Figure 4. BPTES treatment promotes the removal of skin senescent cells and cell proliferation from human skin grafts. (A) Immunofluorescence staining for p16 or Ki67 in tissue sections of human skin grafts from pre-transplanted aged human skin, treated with control (DMSO) or BPTES. Red: p16, Ki67; Blue: DAPI. The percentage of p16- or Ki67-positive dermal cells at a depth of 100 μm from the epidermal basement layer was counted with DAPI. All results are expressed as mean ± SEM. *p < 0.05. Bar = 100 μm. (B) Relative p16 and p21 mRNA levels were analyzed using RT-qPCR in skin sections of the indicated mice. *p < 0.05. (C) Western blot analysis of p16 and p21. (D) Quantitative analysis of western blot. Band densities normalized against endogenous control GAPDH are shown. *p < 0.05. Graph shows mean ± SEM of three independent experiments.

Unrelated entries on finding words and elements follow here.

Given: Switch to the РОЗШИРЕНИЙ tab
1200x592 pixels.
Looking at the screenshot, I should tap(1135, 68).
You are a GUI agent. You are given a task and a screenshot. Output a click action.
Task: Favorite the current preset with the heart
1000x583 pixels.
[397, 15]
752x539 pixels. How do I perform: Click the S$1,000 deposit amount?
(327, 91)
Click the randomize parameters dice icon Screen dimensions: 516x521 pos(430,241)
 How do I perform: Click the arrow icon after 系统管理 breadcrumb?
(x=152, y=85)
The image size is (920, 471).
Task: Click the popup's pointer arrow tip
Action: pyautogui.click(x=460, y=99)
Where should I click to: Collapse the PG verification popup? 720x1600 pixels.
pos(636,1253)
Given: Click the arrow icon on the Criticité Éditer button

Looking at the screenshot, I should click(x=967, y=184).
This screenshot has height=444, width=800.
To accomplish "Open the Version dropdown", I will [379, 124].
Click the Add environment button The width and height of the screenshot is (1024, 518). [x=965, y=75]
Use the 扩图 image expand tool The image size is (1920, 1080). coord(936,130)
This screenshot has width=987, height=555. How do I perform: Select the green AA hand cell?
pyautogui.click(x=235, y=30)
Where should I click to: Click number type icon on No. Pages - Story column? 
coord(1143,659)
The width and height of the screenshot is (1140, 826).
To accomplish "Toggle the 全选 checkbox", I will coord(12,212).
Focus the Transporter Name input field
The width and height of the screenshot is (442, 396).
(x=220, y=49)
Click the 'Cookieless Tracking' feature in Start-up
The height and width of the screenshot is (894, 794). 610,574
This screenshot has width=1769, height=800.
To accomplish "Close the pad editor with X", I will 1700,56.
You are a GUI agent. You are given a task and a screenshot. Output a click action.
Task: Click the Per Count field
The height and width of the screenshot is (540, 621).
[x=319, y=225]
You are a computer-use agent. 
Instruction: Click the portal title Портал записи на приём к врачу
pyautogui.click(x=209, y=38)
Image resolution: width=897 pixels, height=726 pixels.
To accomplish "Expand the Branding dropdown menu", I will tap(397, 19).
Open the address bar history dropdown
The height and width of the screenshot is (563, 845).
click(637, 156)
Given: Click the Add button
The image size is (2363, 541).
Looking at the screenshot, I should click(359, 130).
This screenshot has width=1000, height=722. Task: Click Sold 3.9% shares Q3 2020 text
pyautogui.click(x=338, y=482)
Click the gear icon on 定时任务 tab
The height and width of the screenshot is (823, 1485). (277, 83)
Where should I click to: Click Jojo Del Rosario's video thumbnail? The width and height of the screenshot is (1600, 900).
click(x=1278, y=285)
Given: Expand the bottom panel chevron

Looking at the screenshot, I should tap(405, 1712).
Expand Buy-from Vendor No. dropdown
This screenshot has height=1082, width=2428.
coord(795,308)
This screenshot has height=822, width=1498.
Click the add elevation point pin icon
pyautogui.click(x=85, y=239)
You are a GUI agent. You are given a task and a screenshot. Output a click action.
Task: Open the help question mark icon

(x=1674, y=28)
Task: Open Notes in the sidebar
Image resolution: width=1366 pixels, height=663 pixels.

No significant changes were observed between the pre-transplanted skin treated with the DMSO and the skin before transplantation (p = 0.81). Furthermore, to assess cell proliferation related to skin aging, we estimated the expression of Ki67, which identified a large number of Ki67-positive cells in the dermis of BPTES-treated skin fragments. The increased number of Ki67-positive cells was also observed 1 month after the end of treatment (Figure 4A; before vs. BPTES: p = 0.04; control vs. BPTES: p = 0.0076; BPTES vs. BPTES 1M: p = 0.62). No significant difference was observed between before-treatment and DMSO-treated skin grafts (p = 0.14).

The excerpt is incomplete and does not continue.